◆ **BRIEF**: Go through the data line by line from the top, retyping each exactly, and end with the line that contains "Discounts on Bali (391, 258)".

◆ **GIVEN RECORDS**:

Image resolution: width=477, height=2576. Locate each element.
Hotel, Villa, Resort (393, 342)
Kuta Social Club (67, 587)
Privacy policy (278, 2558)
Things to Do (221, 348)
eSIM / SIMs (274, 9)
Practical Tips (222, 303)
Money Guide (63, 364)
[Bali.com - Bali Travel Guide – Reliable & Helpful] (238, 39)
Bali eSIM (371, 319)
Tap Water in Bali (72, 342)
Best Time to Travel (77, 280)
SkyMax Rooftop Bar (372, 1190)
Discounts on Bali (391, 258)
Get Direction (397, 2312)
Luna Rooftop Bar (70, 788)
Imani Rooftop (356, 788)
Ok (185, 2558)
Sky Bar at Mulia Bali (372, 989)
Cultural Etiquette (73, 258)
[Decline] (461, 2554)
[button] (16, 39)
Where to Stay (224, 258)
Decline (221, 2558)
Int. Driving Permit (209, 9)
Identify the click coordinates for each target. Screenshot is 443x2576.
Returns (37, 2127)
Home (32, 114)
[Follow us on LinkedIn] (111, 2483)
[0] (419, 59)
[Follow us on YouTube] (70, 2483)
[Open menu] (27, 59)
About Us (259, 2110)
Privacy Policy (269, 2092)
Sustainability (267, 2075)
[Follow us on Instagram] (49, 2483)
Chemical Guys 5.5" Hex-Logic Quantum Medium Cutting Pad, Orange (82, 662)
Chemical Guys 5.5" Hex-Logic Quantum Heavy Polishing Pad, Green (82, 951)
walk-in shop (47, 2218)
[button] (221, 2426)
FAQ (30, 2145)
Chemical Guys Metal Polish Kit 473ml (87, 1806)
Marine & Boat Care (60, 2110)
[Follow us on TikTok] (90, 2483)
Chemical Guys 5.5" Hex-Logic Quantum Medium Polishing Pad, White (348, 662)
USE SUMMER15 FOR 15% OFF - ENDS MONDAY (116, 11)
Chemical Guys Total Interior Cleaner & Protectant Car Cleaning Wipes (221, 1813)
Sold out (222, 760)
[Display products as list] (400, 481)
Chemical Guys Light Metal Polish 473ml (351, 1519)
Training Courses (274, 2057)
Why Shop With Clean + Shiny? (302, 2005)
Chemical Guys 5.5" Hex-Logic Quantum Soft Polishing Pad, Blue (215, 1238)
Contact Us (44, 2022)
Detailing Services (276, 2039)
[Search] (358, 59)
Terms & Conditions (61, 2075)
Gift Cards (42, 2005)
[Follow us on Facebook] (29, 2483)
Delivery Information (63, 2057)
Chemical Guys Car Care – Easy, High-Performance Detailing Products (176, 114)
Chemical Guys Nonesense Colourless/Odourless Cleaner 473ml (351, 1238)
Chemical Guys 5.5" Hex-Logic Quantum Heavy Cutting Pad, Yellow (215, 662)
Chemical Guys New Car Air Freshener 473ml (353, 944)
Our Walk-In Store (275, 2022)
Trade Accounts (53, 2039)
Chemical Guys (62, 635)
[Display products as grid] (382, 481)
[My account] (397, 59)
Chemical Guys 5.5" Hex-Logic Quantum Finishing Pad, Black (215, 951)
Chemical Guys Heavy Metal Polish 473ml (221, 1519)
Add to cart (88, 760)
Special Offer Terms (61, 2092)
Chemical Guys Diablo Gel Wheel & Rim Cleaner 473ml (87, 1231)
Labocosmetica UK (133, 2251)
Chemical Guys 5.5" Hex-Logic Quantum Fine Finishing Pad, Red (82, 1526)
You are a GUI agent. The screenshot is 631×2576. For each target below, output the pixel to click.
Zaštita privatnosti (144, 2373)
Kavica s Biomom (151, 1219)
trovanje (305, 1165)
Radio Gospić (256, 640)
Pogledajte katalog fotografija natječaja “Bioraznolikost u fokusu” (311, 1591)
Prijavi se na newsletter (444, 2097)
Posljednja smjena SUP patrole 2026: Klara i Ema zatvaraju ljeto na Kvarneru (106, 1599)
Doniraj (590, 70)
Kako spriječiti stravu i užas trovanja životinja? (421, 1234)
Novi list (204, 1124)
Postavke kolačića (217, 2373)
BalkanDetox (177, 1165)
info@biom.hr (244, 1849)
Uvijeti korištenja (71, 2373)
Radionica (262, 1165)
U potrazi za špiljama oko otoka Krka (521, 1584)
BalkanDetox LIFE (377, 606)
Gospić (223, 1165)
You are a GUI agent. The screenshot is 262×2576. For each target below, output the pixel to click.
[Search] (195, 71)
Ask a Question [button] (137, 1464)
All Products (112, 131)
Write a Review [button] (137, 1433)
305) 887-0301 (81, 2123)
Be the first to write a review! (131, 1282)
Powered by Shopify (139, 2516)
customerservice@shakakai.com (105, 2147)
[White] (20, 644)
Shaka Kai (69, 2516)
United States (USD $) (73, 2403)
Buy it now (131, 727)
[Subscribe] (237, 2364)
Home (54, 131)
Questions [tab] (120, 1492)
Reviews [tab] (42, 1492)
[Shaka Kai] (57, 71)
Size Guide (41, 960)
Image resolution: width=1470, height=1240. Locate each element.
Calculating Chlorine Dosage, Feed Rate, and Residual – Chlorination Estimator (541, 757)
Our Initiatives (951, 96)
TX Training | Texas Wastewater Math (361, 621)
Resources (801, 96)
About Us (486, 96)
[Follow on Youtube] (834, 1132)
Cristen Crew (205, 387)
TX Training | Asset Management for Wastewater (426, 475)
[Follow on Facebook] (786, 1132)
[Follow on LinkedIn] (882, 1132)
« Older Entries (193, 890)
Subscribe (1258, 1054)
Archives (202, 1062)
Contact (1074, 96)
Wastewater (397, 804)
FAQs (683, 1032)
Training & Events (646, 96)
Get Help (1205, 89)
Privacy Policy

◆ **RESULT FOR THIS TASK**:
Image resolution: width=477, height=2576. Locate each element.
Hotel, Villa, Resort (393, 342)
Kuta Social Club (67, 587)
Privacy policy (278, 2558)
Things to Do (221, 348)
eSIM / SIMs (274, 9)
Practical Tips (222, 303)
Money Guide (63, 364)
[Bali.com - Bali Travel Guide – Reliable & Helpful] (238, 39)
Bali eSIM (371, 319)
Tap Water in Bali (72, 342)
Best Time to Travel (77, 280)
SkyMax Rooftop Bar (372, 1190)
Discounts on Bali (391, 258)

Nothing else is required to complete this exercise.